▸ What the exercise asks
This exercise calls for duplicating every entry below exactly, without the images.

(Collected data entries)
┄┄┄┄┄┄┄┄┄┄┄┄┄┄┄┄┄┄┄┄
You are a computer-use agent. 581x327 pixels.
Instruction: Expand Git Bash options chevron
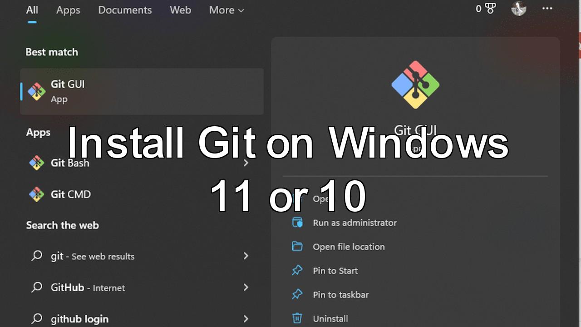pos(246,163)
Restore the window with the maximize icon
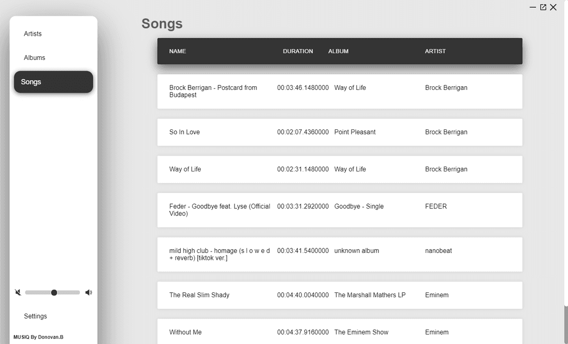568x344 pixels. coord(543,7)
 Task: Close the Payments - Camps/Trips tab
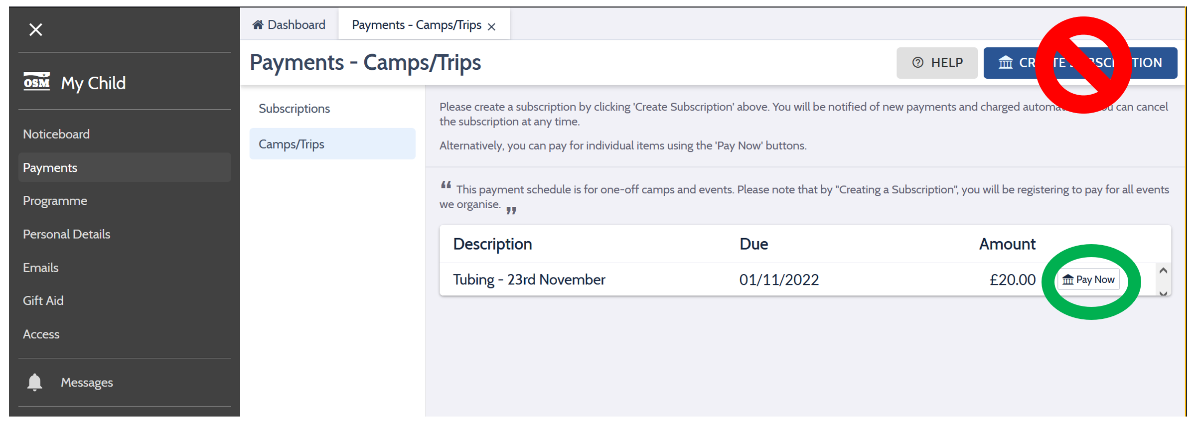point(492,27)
┄┄┄┄┄┄┄┄┄┄┄┄┄┄┄┄┄┄┄┄
▸ Response box
You are a computer-use agent. 581x327 pixels.
Instruction: Expand Git Bash options chevron
pos(246,163)
Restore the window with the maximize icon
568x344 pixels. coord(543,7)
 Task: Close the Payments - Camps/Trips tab
point(492,27)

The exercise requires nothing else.